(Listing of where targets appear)
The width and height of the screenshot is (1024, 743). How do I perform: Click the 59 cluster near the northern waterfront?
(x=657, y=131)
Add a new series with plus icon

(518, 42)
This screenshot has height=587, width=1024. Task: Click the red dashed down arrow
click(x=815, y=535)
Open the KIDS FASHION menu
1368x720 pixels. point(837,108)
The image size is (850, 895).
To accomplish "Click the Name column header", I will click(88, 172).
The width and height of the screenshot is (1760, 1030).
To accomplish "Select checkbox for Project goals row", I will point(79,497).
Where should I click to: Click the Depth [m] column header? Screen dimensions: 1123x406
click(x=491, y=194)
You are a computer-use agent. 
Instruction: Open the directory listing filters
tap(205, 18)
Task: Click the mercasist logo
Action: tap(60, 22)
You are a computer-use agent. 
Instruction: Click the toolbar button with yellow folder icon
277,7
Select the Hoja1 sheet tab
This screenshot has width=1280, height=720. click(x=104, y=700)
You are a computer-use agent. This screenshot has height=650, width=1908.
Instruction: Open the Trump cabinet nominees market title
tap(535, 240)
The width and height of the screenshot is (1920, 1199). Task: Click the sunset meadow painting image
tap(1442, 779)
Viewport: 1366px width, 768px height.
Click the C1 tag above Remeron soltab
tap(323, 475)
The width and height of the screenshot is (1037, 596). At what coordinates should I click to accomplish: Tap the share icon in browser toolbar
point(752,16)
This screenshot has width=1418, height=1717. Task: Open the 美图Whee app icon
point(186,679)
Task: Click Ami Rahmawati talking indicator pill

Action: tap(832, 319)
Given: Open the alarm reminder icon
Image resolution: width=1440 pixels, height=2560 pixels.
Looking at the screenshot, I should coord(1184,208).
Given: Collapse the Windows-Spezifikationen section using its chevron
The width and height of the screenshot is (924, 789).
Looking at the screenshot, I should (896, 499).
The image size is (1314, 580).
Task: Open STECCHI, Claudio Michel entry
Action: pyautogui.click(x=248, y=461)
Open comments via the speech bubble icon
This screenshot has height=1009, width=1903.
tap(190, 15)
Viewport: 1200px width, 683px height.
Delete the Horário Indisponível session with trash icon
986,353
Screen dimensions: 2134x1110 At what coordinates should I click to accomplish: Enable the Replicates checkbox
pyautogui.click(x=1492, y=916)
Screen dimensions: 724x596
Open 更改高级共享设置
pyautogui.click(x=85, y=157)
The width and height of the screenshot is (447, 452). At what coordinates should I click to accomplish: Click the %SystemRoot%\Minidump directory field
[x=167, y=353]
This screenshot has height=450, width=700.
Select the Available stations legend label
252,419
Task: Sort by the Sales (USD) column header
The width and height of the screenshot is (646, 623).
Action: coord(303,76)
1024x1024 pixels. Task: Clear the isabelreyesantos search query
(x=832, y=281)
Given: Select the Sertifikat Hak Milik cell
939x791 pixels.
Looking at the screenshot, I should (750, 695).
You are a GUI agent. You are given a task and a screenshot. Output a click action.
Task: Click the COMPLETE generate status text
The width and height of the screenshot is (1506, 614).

- Challenge
Put the lines of the listing above into a numbered list, skipping any blank lines.

- Solution for this exercise
1. The width and height of the screenshot is (1024, 743). How do I perform: Click the 59 cluster near the northern waterfront?
2. (x=657, y=131)
3. Add a new series with plus icon
4. (518, 42)
5. This screenshot has height=587, width=1024. Task: Click the red dashed down arrow
6. click(x=815, y=535)
7. Open the KIDS FASHION menu
8. 1368x720 pixels. point(837,108)
9. The image size is (850, 895).
10. To accomplish "Click the Name column header", I will click(88, 172).
11. The width and height of the screenshot is (1760, 1030).
12. To accomplish "Select checkbox for Project goals row", I will point(79,497).
13. Where should I click to: Click the Depth [m] column header? Screen dimensions: 1123x406
14. click(x=491, y=194)
15. You are a computer-use agent. 
16. Instruction: Open the directory listing filters
17. tap(205, 18)
18. Task: Click the mercasist logo
19. Action: tap(60, 22)
20. You are a computer-use agent. 
21. Instruction: Click the toolbar button with yellow folder icon
22. 277,7
23. Select the Hoja1 sheet tab
24. This screenshot has width=1280, height=720. click(x=104, y=700)
25. You are a computer-use agent. This screenshot has height=650, width=1908.
26. Instruction: Open the Trump cabinet nominees market title
27. tap(535, 240)
28. The width and height of the screenshot is (1920, 1199). Task: Click the sunset meadow painting image
29. tap(1442, 779)
30. Viewport: 1366px width, 768px height.
31. Click the C1 tag above Remeron soltab
32. tap(323, 475)
33. The width and height of the screenshot is (1037, 596). At what coordinates should I click to accomplish: Tap the share icon in browser toolbar
34. point(752,16)
35. This screenshot has width=1418, height=1717. Task: Open the 美图Whee app icon
36. point(186,679)
37. Task: Click Ami Rahmawati talking indicator pill
38. Action: tap(832, 319)
39. Given: Open the alarm reminder icon
40. Image resolution: width=1440 pixels, height=2560 pixels.
41. Looking at the screenshot, I should coord(1184,208).
42. Given: Collapse the Windows-Spezifikationen section using its chevron
43. The width and height of the screenshot is (924, 789).
44. Looking at the screenshot, I should (896, 499).
45. The image size is (1314, 580).
46. Task: Open STECCHI, Claudio Michel entry
47. Action: pyautogui.click(x=248, y=461)
48. Open comments via the speech bubble icon
49. This screenshot has height=1009, width=1903.
50. tap(190, 15)
51. Viewport: 1200px width, 683px height.
52. Delete the Horário Indisponível session with trash icon
53. 986,353
54. Screen dimensions: 2134x1110 At what coordinates should I click to accomplish: Enable the Replicates checkbox
55. pyautogui.click(x=1492, y=916)
56. Screen dimensions: 724x596
57. Open 更改高级共享设置
58. pyautogui.click(x=85, y=157)
59. The width and height of the screenshot is (447, 452). At what coordinates should I click to accomplish: Click the %SystemRoot%\Minidump directory field
60. [x=167, y=353]
61. This screenshot has height=450, width=700.
62. Select the Available stations legend label
63. 252,419
64. Task: Sort by the Sales (USD) column header
65. The width and height of the screenshot is (646, 623).
66. Action: coord(303,76)
67. 1024x1024 pixels. Task: Clear the isabelreyesantos search query
68. (x=832, y=281)
69. Given: Select the Sertifikat Hak Milik cell
70. 939x791 pixels.
71. Looking at the screenshot, I should (750, 695).
72. You are a GUI agent. You are given a task and a screenshot. Output a click action.
73. Task: Click the COMPLETE generate status text
74. The width and height of the screenshot is (1506, 614).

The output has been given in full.